◆ **Supplied material**:
____
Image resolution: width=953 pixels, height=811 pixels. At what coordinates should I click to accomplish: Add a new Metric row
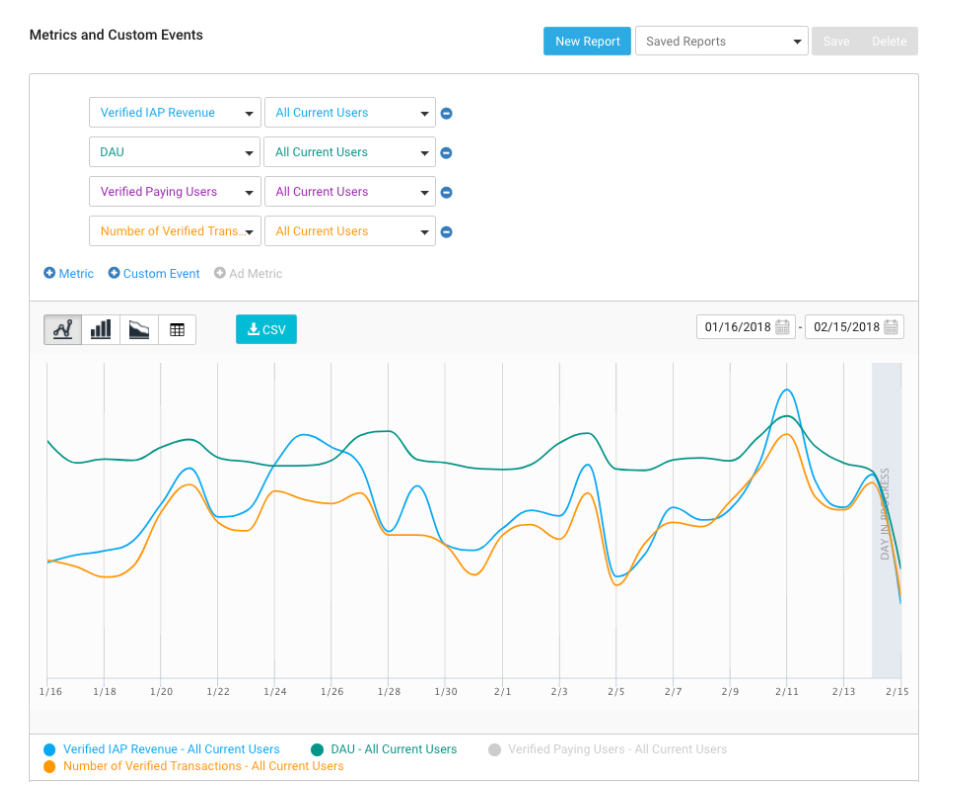click(69, 274)
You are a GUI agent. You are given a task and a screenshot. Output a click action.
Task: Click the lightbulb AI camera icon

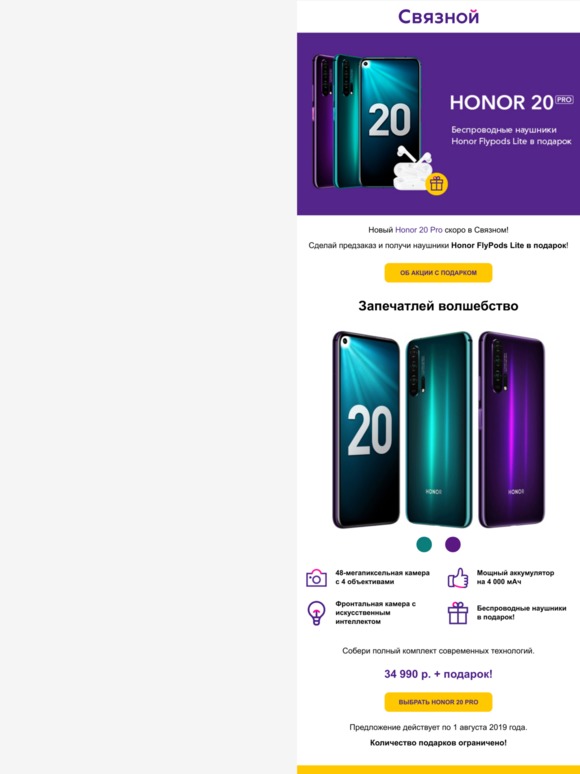316,613
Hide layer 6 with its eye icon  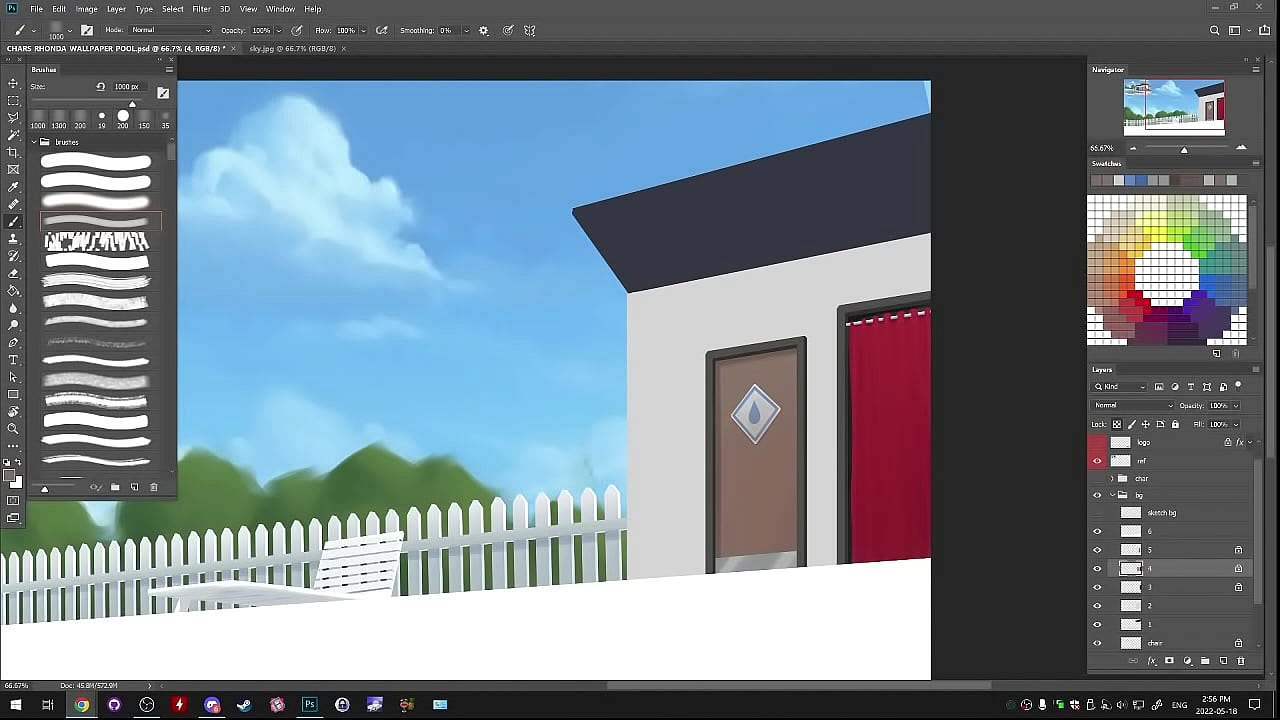(x=1097, y=532)
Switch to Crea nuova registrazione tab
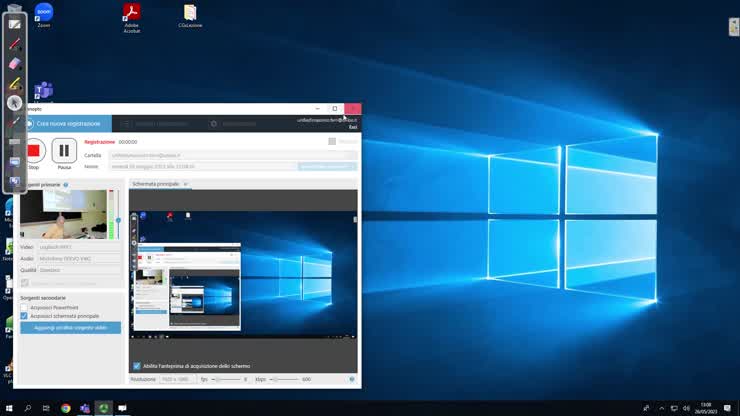The image size is (740, 416). coord(65,124)
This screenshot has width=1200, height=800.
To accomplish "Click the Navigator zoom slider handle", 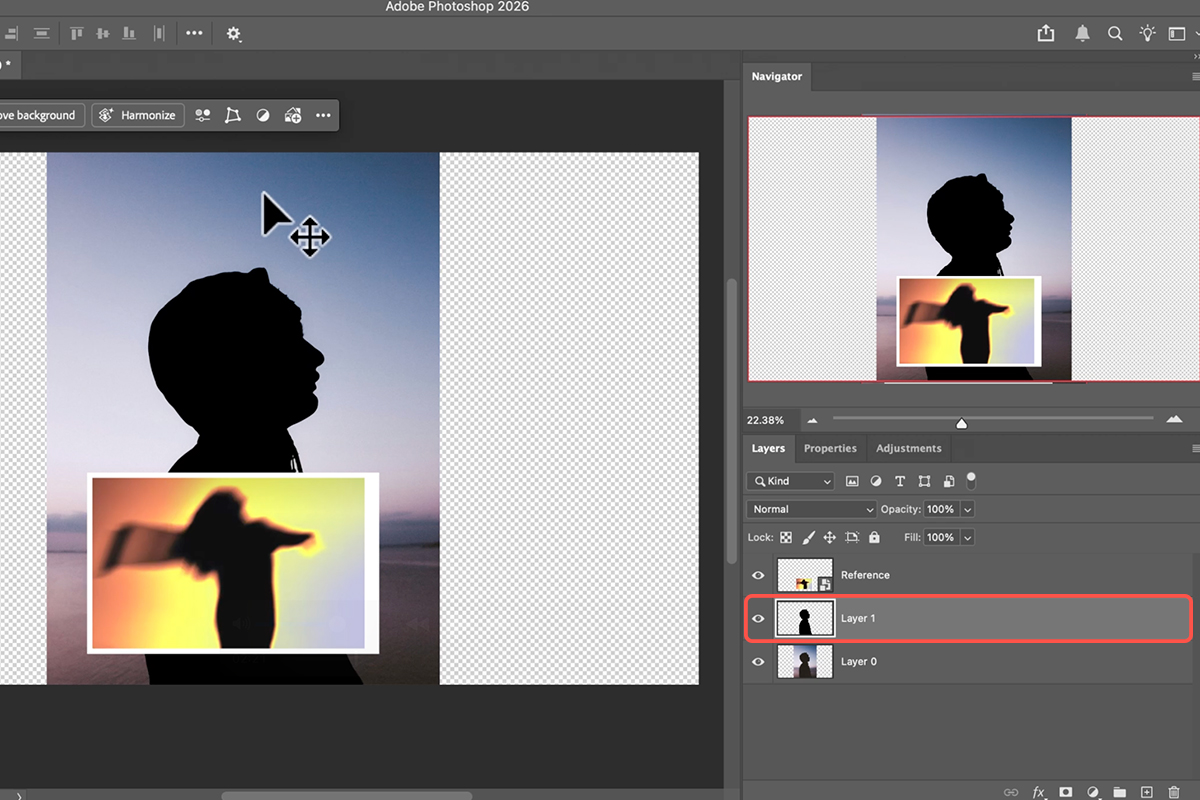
____
Put the lines above into a JSON list of strings, one string per line and with blank lines left out, starting at the line that contains "Switch to Crea nuova registrazione tab" and continuing through the last line. Leave the pictures out of your answer.

◆ **Final result**:
[
  "Switch to Crea nuova registrazione tab",
  "The image size is (740, 416). coord(65,124)",
  "This screenshot has width=1200, height=800.",
  "To accomplish \"Click the Navigator zoom slider handle\", "
]